TEXT EXTRACT start

Consider the earlier date, August 26, 1435, when Alberti says he completed the first draft of De Pictura. He was clearly expressing satisfaction for having progressed this far in his project, but it is not certain that he was referring just to his Latin version, for indeed he used the same title, De Pictura, on the vernacular text that he dedicated to Brunelleschi.(20) We may infer, in fact, that whatever text he had just finished was still open to revision, and in this condition it might have remained had not a unique opportunity arisen to turn to it again and to associate it with a great man and an extraordinary event. A month and a half after July 17, 1436, on August 30, Brunelleschi, amid much public fanfare, officially inaugurated the cupola above Florence’s Cathedral of Santa Maria del Fiore, which he had just completed, his most illustrious architectural triumph.(21) It was certainly a moment for all of Florence to remember and cherish. The panorama of this great city would forever be signified by Brunelleschi’s “trademark” cathedral dome: “such an enormous structure, towering over the skies, and wide enough to cast its shadow over all the Tuscan people,” as Alberti himself remarked. One should also recall that Brunelleschi, just a few years before, demonstrated for the first time, by means of his two famous perspective panels, how the optical laws of mirror reflection could be applied to painting.
Thus July of 1436, as Brunelleschi was basking in these triumphs, was the perfect moment for Alberti to dedicate his vernacular De Pictura to this Florentine genius. Alberti did so kindly and carefully, no doubt because he had had time to realize that his 1435 edition still needed correcting and enlarging and, above all, because he hoped that the “great” Brunelleschi would help him with further suggestions and advice. Who would have been better able? The evidence is there, in the author’s prologue dedication to “Pippo architetto”: “and if occasionally you should find a moment of leisure, it would please me to have you look at this little work of mine ‘On Painting,’ which I composed, in your name, in the Tuscan language.” Further on: “Please, then, read my work with diligence, and if you think that anything in it has to be amended, do correct me. No writer was ever so learned as not to profit from learned friends. And I would like to be corrected by you first, so as not to be censured by detractors.”(22)

TEXT EXTRACT end

■ TASK STATEMENT: Write the next part of the passage on Alberti's dedication of De Pictura to Brunelleschi, picking up after its final sentence.

DATASET RECORDS start

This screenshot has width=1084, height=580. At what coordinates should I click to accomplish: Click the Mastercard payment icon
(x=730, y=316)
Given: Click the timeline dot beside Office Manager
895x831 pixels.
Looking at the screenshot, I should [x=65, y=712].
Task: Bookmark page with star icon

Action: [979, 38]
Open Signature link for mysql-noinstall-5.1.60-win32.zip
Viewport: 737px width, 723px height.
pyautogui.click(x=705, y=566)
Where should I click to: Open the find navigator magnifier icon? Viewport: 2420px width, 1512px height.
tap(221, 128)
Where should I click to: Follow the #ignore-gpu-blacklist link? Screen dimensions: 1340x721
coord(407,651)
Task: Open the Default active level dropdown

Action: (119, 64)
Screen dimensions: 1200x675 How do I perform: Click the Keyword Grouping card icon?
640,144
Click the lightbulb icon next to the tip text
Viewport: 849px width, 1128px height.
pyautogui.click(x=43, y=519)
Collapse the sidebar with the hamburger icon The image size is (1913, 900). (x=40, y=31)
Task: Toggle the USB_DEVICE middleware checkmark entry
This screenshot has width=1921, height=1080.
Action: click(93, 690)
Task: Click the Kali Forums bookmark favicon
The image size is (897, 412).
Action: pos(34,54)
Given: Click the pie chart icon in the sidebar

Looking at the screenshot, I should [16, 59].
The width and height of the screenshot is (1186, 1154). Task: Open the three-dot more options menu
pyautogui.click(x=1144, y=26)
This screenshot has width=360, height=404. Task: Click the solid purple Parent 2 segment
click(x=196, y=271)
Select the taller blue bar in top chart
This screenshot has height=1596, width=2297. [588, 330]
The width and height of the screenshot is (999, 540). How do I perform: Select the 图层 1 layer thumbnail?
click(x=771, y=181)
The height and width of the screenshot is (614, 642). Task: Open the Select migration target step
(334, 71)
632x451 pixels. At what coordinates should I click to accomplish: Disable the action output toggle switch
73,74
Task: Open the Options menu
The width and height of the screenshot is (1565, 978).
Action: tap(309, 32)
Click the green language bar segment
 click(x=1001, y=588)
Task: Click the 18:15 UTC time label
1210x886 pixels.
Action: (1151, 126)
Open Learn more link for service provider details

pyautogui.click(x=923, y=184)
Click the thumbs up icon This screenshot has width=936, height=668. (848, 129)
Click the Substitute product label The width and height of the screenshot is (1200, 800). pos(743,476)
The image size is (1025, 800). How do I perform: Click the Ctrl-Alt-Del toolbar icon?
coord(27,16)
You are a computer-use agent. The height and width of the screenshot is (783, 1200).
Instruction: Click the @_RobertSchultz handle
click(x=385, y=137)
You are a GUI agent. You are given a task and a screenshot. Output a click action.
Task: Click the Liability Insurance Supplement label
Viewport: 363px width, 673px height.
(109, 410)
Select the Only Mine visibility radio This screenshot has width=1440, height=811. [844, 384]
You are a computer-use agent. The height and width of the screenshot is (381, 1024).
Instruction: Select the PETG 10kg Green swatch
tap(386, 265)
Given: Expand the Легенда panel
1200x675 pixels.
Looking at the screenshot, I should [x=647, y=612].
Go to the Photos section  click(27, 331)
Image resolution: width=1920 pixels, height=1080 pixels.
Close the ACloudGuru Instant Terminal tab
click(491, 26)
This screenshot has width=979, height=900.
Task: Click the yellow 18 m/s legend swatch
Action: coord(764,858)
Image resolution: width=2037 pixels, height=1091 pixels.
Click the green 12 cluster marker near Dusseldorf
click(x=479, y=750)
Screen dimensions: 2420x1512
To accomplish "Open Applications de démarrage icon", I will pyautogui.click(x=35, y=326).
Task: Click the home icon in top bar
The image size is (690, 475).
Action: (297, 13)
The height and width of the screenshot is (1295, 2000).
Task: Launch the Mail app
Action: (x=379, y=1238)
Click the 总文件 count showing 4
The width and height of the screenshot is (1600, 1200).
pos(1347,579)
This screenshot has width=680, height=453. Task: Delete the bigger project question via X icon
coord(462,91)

DATASET RECORDS end

■ OUTPUT:
Alberti speaks almost with the ardor of an apprentice to the “master.” The phrases he repeats, such as “have you look,” “read my work with diligence,” “to be amended,” “do correct me,” “I would like to be corrected,” all reveal not only the author’s modesty and humility but also his uncertainty that the manuscript was final, emphasized even more by his worry about being “censured by detractors.” The text that Brunelleschi had in his hands was without doubt the one that Alberti knew was still naïve, so that, when the author says in the dedication, “And I would like to be corrected by you first,” one might also surmise that the great architect may actually have encouraged the promising young humanist to improve his work further. It is intriguing to speculate that Alberti did receive some advice from his “master” and that he may have included those comments in his next version, that is, the corrected Latin text of De Pictura.
Anthony Grafton expresses a very different opinion when he argues that “Alberti’s dedication did not mollify its recipient. Brunelleschi, ever paranoid about his intellectual property, presumably reacted with characteristic irritation when he saw that Alberti’s work contained a long discussion of perspective but did not mention him or his model panels.”(23) I do not agree. Alberti was actually describing a more simplified, step-by-step method of perspective projection, an “abbreviated construction,” certainly inspired by Brunelleschi but based on looking through a window rather than at a reflection in a mirror.(24) Giorgio Vasari (Arezzo, 1511–Florence, 1574) later claimed that Brunelleschi’s original perspective system was based on architectural drawing, that is, as modern scholars have generally assumed, that Brunelleschi’s original “legitimate construction” was essentially based on the method of plan and elevation.(25)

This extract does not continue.